Sie mochte Rolfs Eltern sehr.
Dieselbe Tischordnung also. Sie sprachen sogar über dasselbe, nämlich über das Essen. Und das war nun wirklich der Gipfel. Auf dem Tisch standen dieselben Speisen, genauso dekoriert, nur eben auf Vickys Porzellan.
„Hast du gekocht, Rolf?“ fragte Claudine.
„Nein, Vicky.“ Er machte die Geste, mit der man darauf hinweist, dass einem anderen die Ehre gebührt. „Sie hat einen Kochkurs bei mir absolviert. Das hier ist sozusagen ihre Diplomarbeit.“
Er lachte. Es gefiel ihm. Er schien stolz zu sein, auf sich selbst und auf Vicky, die den Dialog nicht gehört hatte oder ignorierte. Sie reichte gerade Rolfs Mutter die Sauciere, setzte sich wieder zurecht, wünschte allen einen guten Appetit. Ihre Augen begegneten denen von Claudine. Verzweiflung stand darin.
Oh, mein Gott, dachte Claudine, sie ringt ihm Zeit ab, indem sie ihn bittet, ihr das Kochen beizubringen. Vicky hatte noch nie gern gekocht, aber das Essen war ausgezeichnet. Und als sie genug über das Essen gesprochen hatten, waren die zu milden Winter an der Reihe, auch wie im letzten Jahr. Beim Dessert stießen sie mit Champagner auf Rolf an. Nicht sehr spät fand der Abend sein Ende. „Ich fahre dich nach Hause“, sagte Rolf, als er Claudine in den Mantel half.
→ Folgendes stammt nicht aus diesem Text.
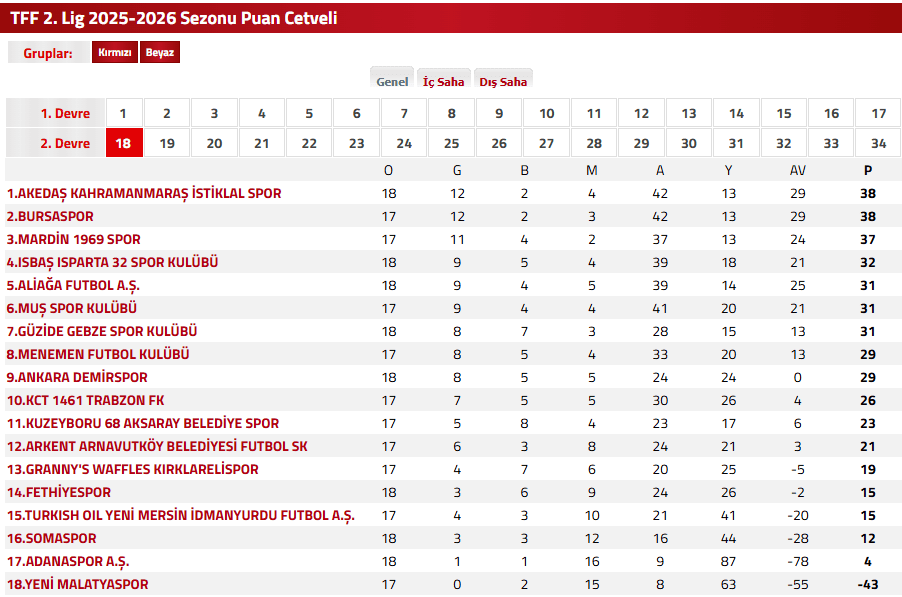Viewport: 902px width, 597px height.
Task: Open the Bursaspor team link
Action: 50,216

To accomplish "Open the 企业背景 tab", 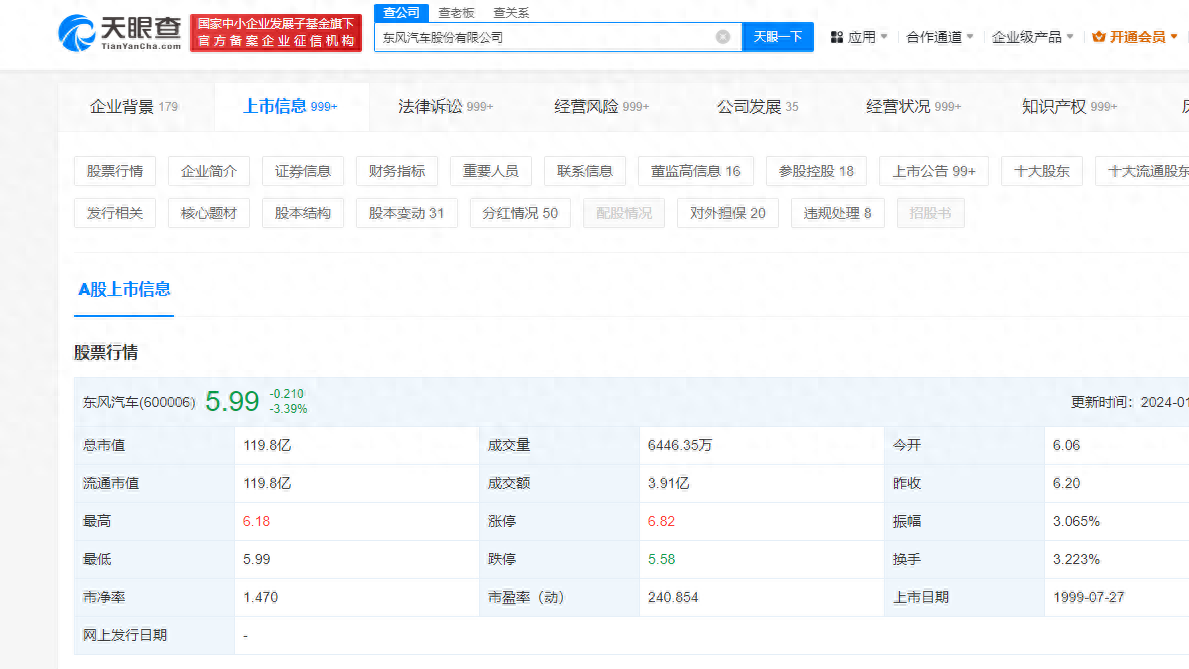I will 134,106.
„Das können wir doch machen, dann musst du nicht raus. Wir haben diese junge Dame schon nach Hause gebracht, als ihr noch regelmäßig nach jedem Negerkusswettessen schlecht wurde und wir deshalb einen kleinen Eimer an Bord hatten“, sagte Vickys Vater launig.
„Ich muss sowieso noch mal ans Auto. Hab′ was vergessen“, entgegnete Rolf und griff bereits nach seiner eigenen Jacke.
Vicky stand daneben. Claudine konnte sehen, dass es sie Kraft kostete, ihn zu fragen.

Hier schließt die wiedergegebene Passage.